Un sujet que connaissent ces habitants pour un jour être tombé dans l’exclusion… et qui signent aujourd’hui 3 courts métrages, en collaboration avec les travailleurs sociaux du Service Local de Solidarité de Grenoble.

Né d’un désir de créer un projet créatif ensemble, le groupe d’habitants sous le nom du « groupe Archimède » organise d’abord une expo de peinture au SLS puis décide d’aller plus loin en cherchant des subventions pour la réalisation d’un film.

Le département de l’Isère répond alors présent, et 3 mois durant c’est l’équipe de Cinedia qui les accompagne dans la réalisation.
Écriture de scénario, cours d’improvisation puis tournage, tout le monde apporte sa patte, et comme par magie, les talents cachés des uns et des autres se révèlent…  
Une expérience qui a permit à tous de découvrir l’envers du décors  et d’en sortir plus fort.

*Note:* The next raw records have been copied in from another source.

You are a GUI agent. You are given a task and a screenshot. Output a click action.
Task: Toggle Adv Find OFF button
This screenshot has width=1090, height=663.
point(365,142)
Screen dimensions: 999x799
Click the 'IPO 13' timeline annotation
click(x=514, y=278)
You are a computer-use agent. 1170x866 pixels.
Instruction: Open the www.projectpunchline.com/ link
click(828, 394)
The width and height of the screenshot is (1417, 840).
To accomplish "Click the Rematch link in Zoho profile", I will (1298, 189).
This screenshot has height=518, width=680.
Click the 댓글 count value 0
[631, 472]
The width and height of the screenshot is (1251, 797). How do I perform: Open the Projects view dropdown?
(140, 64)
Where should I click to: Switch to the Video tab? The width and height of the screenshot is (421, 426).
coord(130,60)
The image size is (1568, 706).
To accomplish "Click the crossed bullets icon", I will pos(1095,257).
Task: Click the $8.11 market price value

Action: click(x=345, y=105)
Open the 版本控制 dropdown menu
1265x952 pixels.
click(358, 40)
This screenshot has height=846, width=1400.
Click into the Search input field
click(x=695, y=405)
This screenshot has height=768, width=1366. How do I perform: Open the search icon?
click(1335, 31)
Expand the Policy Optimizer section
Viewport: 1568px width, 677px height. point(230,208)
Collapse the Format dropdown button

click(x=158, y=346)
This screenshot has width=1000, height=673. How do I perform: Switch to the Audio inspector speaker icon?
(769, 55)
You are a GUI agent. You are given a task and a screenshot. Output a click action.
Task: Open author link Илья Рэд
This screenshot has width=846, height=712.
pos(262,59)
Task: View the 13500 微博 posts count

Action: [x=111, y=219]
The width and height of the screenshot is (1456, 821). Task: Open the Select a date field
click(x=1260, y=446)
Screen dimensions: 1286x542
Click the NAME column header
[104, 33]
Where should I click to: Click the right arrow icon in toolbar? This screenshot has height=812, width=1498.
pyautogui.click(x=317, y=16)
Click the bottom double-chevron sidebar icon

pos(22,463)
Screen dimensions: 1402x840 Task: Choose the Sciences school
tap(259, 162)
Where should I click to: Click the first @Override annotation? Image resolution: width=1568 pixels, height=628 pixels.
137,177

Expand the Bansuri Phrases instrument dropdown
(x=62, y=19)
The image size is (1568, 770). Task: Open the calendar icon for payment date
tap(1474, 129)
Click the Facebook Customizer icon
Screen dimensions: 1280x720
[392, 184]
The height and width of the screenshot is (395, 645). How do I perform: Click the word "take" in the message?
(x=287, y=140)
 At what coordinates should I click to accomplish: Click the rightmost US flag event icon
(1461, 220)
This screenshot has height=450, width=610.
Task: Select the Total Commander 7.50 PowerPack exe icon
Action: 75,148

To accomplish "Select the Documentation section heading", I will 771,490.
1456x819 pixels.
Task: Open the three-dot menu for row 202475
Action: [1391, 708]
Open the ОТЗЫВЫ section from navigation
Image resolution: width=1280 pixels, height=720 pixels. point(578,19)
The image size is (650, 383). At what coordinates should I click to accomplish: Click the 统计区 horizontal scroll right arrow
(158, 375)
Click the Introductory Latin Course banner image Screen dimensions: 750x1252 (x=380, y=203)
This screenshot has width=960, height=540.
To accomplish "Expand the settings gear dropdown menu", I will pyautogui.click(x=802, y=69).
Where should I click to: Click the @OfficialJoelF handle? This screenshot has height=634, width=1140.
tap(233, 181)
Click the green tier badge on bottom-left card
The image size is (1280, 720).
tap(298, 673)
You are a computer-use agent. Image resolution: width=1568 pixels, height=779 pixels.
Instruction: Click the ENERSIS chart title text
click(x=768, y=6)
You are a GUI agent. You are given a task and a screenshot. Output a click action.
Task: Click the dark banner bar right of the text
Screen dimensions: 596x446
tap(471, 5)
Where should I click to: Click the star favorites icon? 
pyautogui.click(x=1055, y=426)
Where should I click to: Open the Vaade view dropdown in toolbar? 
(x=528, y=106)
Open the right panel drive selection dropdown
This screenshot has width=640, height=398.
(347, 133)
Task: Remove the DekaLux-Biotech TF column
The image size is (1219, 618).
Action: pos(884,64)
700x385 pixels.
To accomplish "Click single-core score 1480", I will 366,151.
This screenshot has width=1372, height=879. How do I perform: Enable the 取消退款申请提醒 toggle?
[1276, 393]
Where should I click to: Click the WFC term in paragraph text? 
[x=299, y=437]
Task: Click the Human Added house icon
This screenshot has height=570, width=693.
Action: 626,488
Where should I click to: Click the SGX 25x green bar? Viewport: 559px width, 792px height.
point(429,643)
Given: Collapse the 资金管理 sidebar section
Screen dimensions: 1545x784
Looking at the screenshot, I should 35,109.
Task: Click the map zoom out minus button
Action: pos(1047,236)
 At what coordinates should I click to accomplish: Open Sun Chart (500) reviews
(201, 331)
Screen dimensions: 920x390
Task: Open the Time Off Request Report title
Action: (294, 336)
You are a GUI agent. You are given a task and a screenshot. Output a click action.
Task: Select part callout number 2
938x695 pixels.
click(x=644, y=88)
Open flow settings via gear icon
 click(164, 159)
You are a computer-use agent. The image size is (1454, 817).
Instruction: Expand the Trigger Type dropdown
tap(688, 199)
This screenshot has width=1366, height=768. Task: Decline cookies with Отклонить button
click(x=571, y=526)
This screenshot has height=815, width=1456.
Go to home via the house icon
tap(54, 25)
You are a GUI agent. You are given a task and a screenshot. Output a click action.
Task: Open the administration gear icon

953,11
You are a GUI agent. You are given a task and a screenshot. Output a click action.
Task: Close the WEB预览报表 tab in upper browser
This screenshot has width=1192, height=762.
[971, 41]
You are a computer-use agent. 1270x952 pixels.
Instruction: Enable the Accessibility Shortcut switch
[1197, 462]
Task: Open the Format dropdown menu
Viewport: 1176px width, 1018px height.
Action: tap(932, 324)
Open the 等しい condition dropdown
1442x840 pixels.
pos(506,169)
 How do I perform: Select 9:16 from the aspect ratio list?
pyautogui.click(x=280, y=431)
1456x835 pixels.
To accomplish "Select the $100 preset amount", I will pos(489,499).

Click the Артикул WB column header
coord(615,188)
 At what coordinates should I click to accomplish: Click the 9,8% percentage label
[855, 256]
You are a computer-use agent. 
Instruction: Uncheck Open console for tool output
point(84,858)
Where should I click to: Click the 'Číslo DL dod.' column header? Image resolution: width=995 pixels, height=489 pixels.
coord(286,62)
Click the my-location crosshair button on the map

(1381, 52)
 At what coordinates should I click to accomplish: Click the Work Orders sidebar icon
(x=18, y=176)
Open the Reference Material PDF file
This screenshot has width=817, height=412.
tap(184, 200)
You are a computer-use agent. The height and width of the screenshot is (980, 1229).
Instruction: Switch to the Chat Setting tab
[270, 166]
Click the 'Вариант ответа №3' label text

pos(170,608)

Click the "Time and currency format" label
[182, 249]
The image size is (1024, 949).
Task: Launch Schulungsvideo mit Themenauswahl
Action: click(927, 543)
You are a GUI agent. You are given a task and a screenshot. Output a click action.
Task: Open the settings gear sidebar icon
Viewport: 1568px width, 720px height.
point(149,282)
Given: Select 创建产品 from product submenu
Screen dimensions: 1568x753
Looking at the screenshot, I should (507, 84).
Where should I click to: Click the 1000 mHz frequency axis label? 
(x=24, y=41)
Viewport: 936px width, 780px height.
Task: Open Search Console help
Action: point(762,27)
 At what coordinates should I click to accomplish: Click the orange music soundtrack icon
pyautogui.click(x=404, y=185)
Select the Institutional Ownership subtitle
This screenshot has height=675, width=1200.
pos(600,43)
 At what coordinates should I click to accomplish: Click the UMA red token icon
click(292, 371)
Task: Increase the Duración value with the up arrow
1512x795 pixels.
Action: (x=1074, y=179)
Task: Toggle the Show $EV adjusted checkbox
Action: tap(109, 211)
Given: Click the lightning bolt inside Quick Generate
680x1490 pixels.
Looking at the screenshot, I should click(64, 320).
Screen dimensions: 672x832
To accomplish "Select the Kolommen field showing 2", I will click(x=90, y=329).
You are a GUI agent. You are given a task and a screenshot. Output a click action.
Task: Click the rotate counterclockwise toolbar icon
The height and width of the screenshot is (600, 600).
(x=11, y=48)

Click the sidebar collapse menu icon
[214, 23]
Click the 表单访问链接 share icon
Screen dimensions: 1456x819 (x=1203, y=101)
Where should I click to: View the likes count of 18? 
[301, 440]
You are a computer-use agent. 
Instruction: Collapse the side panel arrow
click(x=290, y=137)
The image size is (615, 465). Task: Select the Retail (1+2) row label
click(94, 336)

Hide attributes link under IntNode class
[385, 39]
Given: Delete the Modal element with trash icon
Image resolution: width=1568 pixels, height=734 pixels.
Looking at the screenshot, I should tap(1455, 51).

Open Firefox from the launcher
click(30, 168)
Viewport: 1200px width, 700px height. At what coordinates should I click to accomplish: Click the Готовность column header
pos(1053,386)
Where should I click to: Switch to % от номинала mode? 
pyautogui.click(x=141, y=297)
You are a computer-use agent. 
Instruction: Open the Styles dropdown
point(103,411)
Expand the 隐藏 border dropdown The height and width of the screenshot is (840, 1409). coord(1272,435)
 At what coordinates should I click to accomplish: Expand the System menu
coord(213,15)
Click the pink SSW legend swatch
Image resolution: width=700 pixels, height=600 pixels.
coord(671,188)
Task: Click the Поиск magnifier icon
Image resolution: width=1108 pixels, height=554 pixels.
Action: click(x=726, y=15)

Et pas si facile de jouer les acteurs sous un soleil de plomb !
Trois courts métrages accueillis en salle, au cinéma Le Club qui a ouvert ses portes pour diffuser et accompagner ces films qui, nous l’espérons permettrons d’ouvrir le dialogue…et pourquoi pas d’imaginer à l’avenir un festival du court métrage solidaire à Grenoble ?

LES FILMS




Réflexions sur le contenu du projet.. « On a notre fierté, notre dignité »

Montrer que les personnes ont peur de venir au SLS voir une assistante sociale car ils redoutent qu’on leur enlève leurs enfants ou à cause de la honte.

« Mais montrer aussi que l’on peut dépasser cela. Importance de faire le pas. »

« On a notre fierté, notre dignité »

« Le SLS est un lieu où il y a du secret professionnel »

« On se sent plus en confiance avec certaines personnes pour parler »

« En lien aussi avec la culture, les représentations »

« On n’a pas la même résistance aux problèmes, le même seuil de tolérance aux difficultés »

Gilles propose une phrase pour démarrer le film (issue de « Le bon, la Brute et le Truand ») :

« Le monde se divise en 2 catégories, il y a ceux qui tiennent le révolver et ceux qui creusent » Et l’alternative est la solidarité

« Le capitaine à bord est maintenant la finance. »

« La société s’individualise »

Pour le micro trottoir : questions : Est-ce que vous connaissez le SLS, Qu’est- ce que le mot solidarité évoque pour vous ?

Interviewez plusieurs tranches d’âge. Trouvez des phrases qui interpellent par rapport à la solidarité.

Qu’est-ce qu’on veut montrer du SLS : Chaleur des rapports humains, Ecoute, des solutions à nos problèmes, la solidarité à travers le groupe accueil, valorisation de nos potentiels, ce n’est pas un lieu que de demandes

« On n’a plus la même vision des choses maintenant qu’il y a ce projet »

« Montrer que la culture est essentielle dans une société »

« L’initiative de départ de ce projet est intéressante, surtout dans ce lieu administratif. »

« Importance de la force collective. Ce groupe a créé une dynamique »


A l’origine : « Dépression, honte, la rue te happe, on n’ose pas demander par fierté »

Claudie présente l’origine du groupe accueil et son évolution.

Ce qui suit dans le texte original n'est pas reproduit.